» Blok Teks:
+--

SPOT FOTO DI INDONESIA : JAM GADANG

Hi Klifoners🖤💛

Apakah kalian tahu bangunan apa ini? Yap, Benar sekali Jam Gadang. Tidak sah rasanya jika kita berkunjung ke kota bukittinggi tanpa melihat dan mengabadikan bangunan yang merupakan simbol kota bukittinggi ini. Bangunan peninggalan Hindia-Belanda ini sudah identik dengan kota yang pernah menjadi ibukota Provinsi Sumatera Barat ini.

Terbukti, Sudah puluhan tahun monumen ini berdiri tidak membuat monumen ini dilupakan oleh warga bukittinggi. Bahkan, menara jam ini terus menjadi kebanggaan mereka dan terpampang dalam berbagai jenis souvenir khas kota ini.

Jam Gadang didirikan oleh pemerintah Hindia-Belanda atas perintah Ratu Wilhelmina dari Belanda. Menara jam ini merupakan hadiah untuk sekretaris kota Bukittinggi yang menjabat saat itu yakni HR Rookmaaker.

+--

» Bagian Latihan:
1. Sebutkan semua nama wilayah (negara, daerah jajahan, provinsi, atau kota) yang muncul dalam teks tentang Jam Gadang.
2. Salin persis bagian teks tentang Jam Gadang yang diawali kata-kata "Terbukti, Sudah puluhan" dan diakhiri "khas kota ini.".
Data ini sama sekali tidak berperan di sini.

» Data yang Diekstrak:
+--

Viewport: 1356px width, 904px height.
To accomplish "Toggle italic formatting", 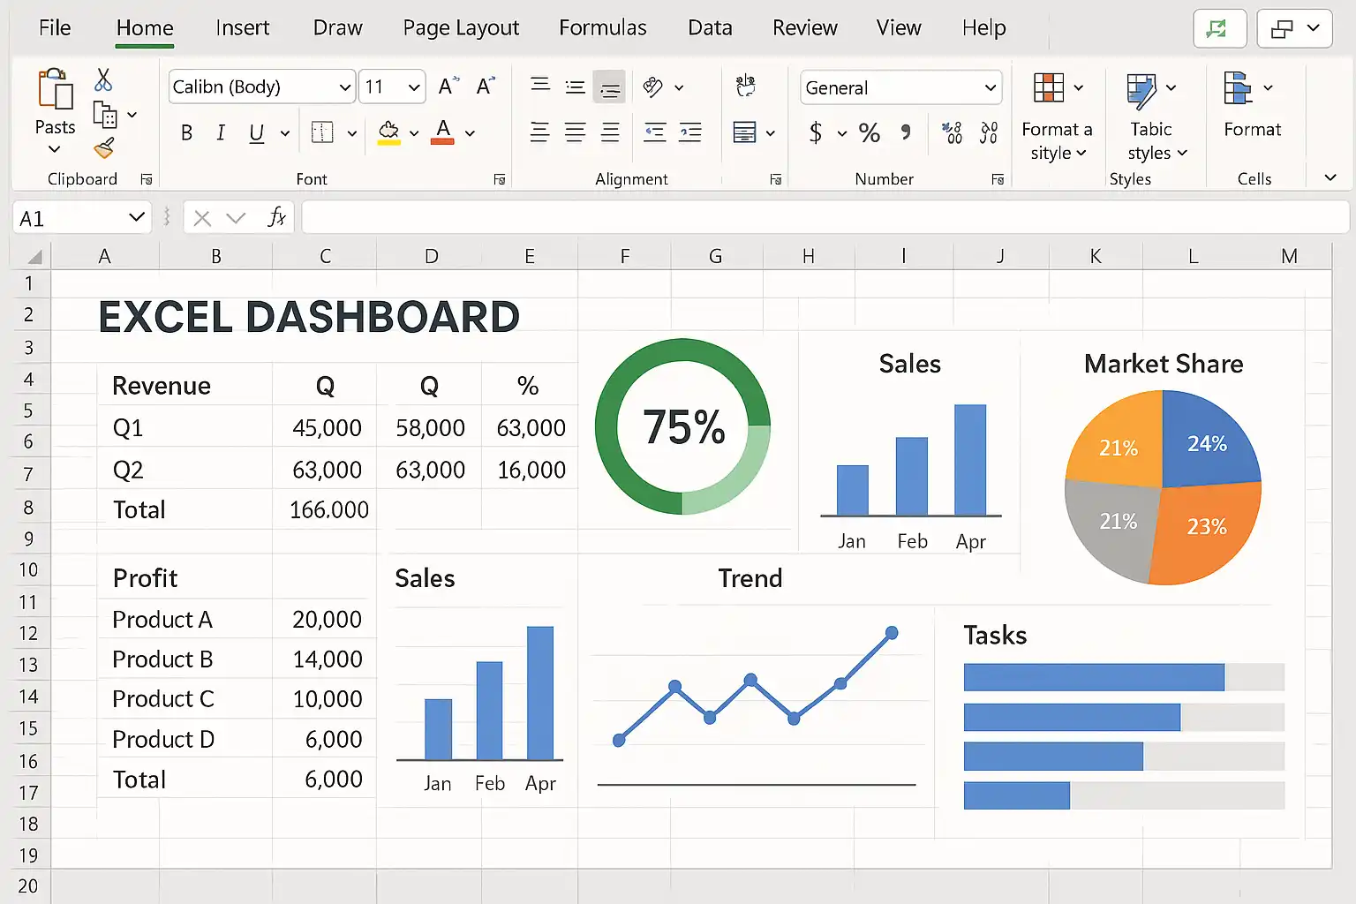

+--

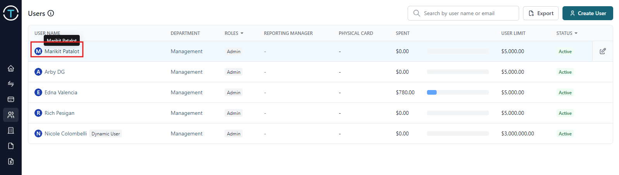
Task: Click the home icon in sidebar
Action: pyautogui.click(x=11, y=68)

+--

» Hasil Latihan:
1. Indonesia, Bukittinggi, Sumatera Barat, Hindia-Belanda, Belanda

2.
Terbukti, Sudah puluhan tahun monumen ini berdiri tidak membuat monumen ini dilupakan oleh warga bukittinggi. Bahkan, menara jam ini terus menjadi kebanggaan mereka dan terpampang dalam berbagai jenis souvenir khas kota ini.